A medida que avanza el relato, el tono abandona la tristeza y dureza inicial por el duelo de la madre para volcarse hacia las pasiones y las dudas de su protagonista, envolviendo el relato de monólogos internos y diálogos en torno a la culpa, el deseo, la moral, las incertezas, las mentiras y las inseguridades. Así, la desolación inicial se encamina hacia un tono más introspectivo que nos recuerda muchísimo a Hamsun y a sus dilemas éticos sobre la verdad y la mentira y sobre el bien y el mal, y el desánimo que planea por encima de todo el relato, afirmando que «estar borracho es ver tan solo luces bonitas y alegres y aristas suaves allí donde suelen ser duras. Pero si uno cierra los ojos no ve más que oscuridad» llegando a la conclusión que «vivir no significa otra cosa que prorrogar, día tras día, el propio suicidio».

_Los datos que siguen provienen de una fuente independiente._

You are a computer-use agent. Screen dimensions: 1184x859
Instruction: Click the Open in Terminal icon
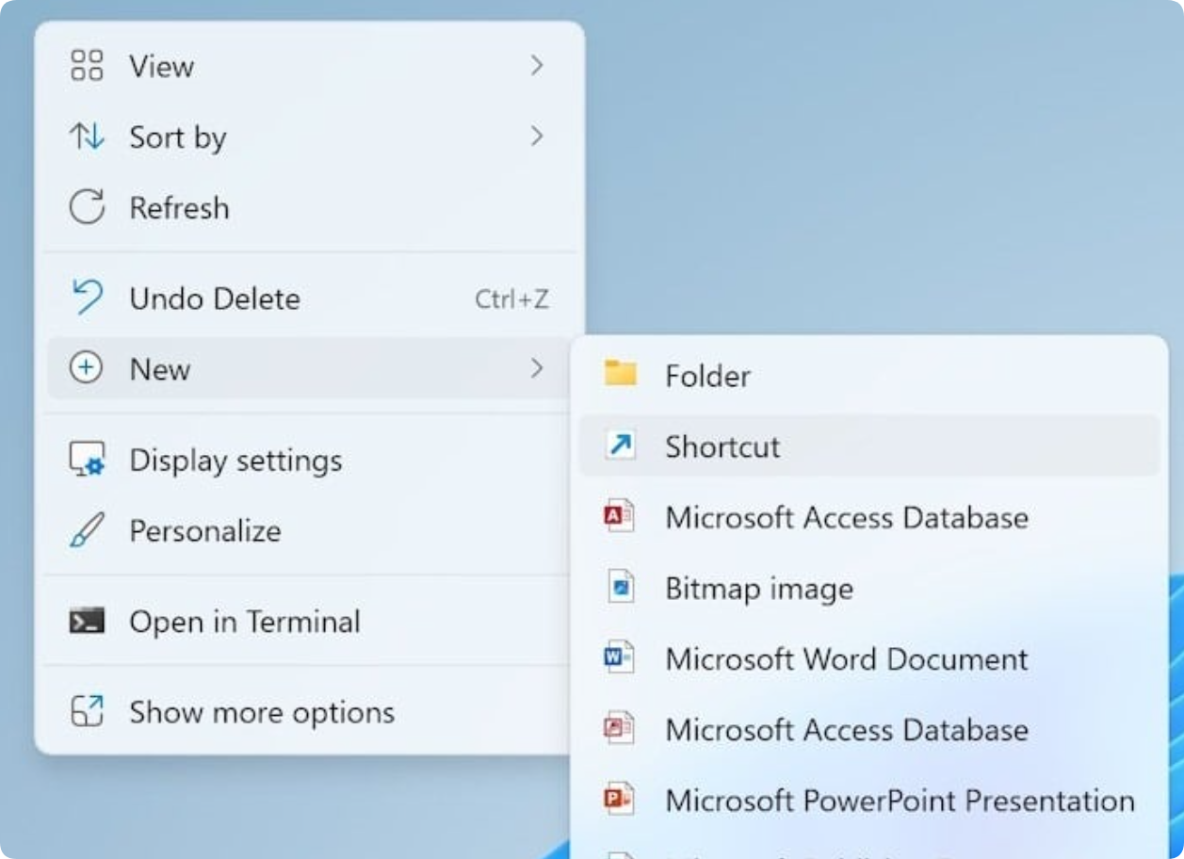tap(87, 622)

Por todo ello, se trata de un libro duro y triste, pero que no deja completamente de lado la esperanza, a pesar de que esta se sustente sobre una alegría efímera, una felicidad a veces sustentada por el amor y esas primeras infinitas posibilidades que ofrece, porque «nada es tan bonito como los primeros minutos a solas con alguien que podría amarnos y a quien nosotros también podríamos amar (…) es por esos escasos minutos por los que uno ama, no por los muchos que vienen después». Y en eso debemos aferrarnos, cada instante en los que aparecen, porque, tal y como afirma el protagonista, «los instantes de paz son cortos. Todos los demás instantes son mucho más largos. Saber eso también es sabiduría. Pero precisamente porque son tan cortos debemos vivir esos instantes como si solo entonces viviéramos».